*** Block opens ***

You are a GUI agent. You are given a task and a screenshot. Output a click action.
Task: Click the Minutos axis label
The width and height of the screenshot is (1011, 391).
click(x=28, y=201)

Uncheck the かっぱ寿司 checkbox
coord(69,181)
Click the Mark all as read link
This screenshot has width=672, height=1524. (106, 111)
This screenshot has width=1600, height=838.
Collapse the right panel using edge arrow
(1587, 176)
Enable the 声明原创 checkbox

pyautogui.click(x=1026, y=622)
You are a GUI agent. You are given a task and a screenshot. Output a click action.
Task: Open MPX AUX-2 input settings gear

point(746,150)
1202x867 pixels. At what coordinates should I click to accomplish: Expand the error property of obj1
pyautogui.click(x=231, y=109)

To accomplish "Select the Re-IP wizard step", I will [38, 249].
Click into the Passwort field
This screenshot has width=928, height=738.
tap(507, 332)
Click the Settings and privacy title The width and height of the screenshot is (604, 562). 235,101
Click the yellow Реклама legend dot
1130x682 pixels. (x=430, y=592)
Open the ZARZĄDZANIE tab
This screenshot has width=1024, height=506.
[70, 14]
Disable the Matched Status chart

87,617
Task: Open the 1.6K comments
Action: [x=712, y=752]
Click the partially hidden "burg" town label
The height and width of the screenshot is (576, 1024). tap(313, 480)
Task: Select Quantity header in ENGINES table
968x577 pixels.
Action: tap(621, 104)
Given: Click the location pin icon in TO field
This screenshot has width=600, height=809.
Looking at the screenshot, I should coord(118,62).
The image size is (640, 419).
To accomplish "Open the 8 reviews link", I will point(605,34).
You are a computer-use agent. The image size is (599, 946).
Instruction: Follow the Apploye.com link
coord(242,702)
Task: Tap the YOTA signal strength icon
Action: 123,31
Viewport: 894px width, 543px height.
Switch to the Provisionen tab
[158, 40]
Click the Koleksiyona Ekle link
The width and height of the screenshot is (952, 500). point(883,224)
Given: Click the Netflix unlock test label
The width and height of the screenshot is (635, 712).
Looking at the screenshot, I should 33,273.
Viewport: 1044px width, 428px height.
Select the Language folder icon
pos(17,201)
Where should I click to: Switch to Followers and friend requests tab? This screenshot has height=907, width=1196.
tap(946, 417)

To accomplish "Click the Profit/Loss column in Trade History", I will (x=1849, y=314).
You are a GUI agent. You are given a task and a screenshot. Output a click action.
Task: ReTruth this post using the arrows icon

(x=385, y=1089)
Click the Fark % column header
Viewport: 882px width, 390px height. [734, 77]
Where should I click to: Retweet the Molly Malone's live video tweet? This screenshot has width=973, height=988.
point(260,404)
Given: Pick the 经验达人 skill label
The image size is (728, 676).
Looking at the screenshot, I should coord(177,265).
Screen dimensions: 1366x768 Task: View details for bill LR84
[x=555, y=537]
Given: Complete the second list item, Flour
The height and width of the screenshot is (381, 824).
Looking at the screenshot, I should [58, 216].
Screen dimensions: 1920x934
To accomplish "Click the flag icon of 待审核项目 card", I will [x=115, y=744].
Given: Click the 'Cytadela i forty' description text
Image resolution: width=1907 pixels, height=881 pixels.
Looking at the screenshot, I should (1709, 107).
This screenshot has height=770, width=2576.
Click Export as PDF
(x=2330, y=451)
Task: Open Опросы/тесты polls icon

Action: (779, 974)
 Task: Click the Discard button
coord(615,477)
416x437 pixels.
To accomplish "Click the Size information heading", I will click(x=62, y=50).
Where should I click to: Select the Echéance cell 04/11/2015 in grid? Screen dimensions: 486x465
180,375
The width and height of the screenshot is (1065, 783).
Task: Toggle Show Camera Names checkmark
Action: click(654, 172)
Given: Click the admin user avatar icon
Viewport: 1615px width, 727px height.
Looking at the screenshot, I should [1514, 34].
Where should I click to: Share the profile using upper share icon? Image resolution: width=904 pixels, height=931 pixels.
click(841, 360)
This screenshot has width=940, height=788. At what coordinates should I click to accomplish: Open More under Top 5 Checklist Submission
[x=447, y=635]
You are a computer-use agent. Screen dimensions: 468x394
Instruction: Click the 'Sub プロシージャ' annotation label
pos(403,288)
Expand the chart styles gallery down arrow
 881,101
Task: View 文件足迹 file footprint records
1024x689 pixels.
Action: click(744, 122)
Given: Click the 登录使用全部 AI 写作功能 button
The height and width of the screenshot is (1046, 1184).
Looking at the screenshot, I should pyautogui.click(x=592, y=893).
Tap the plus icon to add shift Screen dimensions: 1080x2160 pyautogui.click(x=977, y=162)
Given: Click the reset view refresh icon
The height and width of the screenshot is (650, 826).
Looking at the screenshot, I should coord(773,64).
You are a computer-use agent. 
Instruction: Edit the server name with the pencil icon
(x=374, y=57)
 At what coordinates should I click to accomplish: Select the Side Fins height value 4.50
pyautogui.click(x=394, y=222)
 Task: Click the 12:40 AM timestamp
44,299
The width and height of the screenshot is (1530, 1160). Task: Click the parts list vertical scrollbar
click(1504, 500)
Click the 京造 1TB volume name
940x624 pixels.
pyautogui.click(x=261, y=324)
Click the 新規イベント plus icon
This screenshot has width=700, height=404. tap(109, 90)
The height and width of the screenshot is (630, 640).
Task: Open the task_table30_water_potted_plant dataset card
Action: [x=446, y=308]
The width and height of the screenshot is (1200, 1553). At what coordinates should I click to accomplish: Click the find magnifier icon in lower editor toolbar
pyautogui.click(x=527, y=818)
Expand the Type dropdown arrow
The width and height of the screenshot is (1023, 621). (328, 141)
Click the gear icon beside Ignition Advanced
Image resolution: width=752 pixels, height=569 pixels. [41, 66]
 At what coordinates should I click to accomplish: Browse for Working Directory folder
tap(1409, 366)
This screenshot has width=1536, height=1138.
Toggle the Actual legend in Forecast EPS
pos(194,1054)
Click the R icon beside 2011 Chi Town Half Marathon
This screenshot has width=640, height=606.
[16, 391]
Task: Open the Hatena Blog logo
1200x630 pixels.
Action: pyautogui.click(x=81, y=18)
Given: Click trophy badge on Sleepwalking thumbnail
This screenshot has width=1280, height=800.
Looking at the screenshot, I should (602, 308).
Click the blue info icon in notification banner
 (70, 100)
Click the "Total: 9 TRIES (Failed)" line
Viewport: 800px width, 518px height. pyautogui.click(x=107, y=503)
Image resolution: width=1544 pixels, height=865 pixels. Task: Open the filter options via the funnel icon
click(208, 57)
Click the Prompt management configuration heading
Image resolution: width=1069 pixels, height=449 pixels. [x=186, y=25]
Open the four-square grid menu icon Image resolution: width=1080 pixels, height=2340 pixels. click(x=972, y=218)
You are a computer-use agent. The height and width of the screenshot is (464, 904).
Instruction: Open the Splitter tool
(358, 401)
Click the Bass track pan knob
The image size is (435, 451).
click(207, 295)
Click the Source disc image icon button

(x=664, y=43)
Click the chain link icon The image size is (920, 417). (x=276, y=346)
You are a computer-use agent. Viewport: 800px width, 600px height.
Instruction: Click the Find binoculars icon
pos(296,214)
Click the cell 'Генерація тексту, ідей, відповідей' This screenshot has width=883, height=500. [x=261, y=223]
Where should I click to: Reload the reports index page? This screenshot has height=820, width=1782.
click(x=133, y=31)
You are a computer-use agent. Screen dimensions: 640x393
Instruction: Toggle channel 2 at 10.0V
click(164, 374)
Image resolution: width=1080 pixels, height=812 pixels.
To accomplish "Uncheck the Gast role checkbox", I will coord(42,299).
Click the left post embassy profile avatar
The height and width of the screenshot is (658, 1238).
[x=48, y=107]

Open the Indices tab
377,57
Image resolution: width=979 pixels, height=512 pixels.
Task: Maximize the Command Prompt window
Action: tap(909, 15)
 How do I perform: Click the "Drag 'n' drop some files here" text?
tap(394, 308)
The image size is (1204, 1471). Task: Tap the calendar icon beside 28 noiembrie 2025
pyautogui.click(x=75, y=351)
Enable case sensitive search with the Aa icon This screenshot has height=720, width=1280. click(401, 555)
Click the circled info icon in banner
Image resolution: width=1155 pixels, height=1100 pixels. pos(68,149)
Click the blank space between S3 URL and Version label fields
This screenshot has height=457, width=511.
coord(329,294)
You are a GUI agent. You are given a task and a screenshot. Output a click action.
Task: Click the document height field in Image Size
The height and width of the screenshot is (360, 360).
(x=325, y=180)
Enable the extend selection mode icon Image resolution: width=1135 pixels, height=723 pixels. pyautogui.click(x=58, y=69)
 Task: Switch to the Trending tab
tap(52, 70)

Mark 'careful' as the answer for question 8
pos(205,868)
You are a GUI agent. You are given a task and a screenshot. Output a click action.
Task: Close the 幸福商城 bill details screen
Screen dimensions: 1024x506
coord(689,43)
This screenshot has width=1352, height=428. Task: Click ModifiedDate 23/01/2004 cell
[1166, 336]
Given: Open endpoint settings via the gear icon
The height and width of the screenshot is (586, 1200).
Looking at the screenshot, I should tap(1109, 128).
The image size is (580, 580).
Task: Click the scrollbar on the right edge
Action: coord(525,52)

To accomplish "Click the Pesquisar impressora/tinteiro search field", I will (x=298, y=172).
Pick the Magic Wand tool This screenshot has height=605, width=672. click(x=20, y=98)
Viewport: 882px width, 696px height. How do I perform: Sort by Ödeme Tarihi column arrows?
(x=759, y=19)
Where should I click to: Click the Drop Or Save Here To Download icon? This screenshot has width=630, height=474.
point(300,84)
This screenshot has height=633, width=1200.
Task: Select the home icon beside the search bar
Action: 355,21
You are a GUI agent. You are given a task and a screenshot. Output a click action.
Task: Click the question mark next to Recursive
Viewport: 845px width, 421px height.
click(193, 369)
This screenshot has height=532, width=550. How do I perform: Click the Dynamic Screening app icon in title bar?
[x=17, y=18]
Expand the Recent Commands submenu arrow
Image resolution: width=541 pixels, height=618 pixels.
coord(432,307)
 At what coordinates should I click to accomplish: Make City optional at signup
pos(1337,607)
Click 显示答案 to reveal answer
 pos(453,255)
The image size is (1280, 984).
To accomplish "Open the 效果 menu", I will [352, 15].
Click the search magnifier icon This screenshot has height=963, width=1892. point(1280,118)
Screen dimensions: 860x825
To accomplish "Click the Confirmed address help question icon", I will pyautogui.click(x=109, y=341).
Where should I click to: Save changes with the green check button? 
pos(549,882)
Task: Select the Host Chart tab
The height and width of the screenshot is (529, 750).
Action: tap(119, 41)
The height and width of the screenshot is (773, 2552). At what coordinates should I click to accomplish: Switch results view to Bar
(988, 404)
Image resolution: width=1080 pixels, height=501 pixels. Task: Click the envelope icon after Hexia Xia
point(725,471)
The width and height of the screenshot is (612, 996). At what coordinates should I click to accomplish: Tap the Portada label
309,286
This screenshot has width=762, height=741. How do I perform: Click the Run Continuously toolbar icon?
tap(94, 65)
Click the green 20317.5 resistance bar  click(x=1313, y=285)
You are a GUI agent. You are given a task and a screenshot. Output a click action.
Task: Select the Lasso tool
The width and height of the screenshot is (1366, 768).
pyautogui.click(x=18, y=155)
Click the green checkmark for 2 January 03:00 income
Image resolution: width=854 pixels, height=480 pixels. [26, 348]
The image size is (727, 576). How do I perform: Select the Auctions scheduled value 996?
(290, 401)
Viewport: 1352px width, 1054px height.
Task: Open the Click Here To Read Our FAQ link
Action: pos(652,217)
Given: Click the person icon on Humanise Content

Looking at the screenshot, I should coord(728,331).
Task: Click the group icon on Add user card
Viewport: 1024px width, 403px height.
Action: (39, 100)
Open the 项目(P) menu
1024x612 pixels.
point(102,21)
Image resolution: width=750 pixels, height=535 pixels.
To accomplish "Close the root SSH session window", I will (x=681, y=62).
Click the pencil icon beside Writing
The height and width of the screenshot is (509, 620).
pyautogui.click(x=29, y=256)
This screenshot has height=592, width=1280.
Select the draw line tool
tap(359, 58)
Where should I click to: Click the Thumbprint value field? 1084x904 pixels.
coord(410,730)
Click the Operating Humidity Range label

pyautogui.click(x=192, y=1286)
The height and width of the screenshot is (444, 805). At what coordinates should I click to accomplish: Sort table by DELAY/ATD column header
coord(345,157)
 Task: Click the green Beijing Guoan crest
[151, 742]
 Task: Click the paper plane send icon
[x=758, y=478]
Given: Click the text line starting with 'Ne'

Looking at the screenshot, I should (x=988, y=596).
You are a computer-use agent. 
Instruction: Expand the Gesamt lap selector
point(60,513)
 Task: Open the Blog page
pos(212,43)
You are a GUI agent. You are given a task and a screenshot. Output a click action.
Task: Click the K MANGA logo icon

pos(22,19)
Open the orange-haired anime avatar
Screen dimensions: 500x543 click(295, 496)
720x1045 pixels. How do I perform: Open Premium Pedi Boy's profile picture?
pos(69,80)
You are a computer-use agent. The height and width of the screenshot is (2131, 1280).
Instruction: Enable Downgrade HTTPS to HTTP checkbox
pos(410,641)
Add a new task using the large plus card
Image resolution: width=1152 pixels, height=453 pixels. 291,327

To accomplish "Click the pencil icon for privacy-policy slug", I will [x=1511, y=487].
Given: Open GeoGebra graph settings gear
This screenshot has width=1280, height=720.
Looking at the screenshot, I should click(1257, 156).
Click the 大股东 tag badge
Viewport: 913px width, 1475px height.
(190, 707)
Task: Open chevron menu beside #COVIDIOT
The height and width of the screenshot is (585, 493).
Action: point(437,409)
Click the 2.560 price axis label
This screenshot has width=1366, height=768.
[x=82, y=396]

*** Block closes ***

Through the final line of the listing, beginning at the line that contains "Open the orange-haired anime avatar", every line is to be set down exactly, with no others.

Open the orange-haired anime avatar
Screen dimensions: 500x543 click(295, 496)
720x1045 pixels. How do I perform: Open Premium Pedi Boy's profile picture?
pos(69,80)
You are a computer-use agent. The height and width of the screenshot is (2131, 1280).
Instruction: Enable Downgrade HTTPS to HTTP checkbox
pos(410,641)
Add a new task using the large plus card
Image resolution: width=1152 pixels, height=453 pixels. 291,327

To accomplish "Click the pencil icon for privacy-policy slug", I will [x=1511, y=487].
Given: Open GeoGebra graph settings gear
This screenshot has width=1280, height=720.
Looking at the screenshot, I should click(1257, 156).
Click the 大股东 tag badge
Viewport: 913px width, 1475px height.
(190, 707)
Task: Open chevron menu beside #COVIDIOT
The height and width of the screenshot is (585, 493).
Action: point(437,409)
Click the 2.560 price axis label
This screenshot has width=1366, height=768.
[x=82, y=396]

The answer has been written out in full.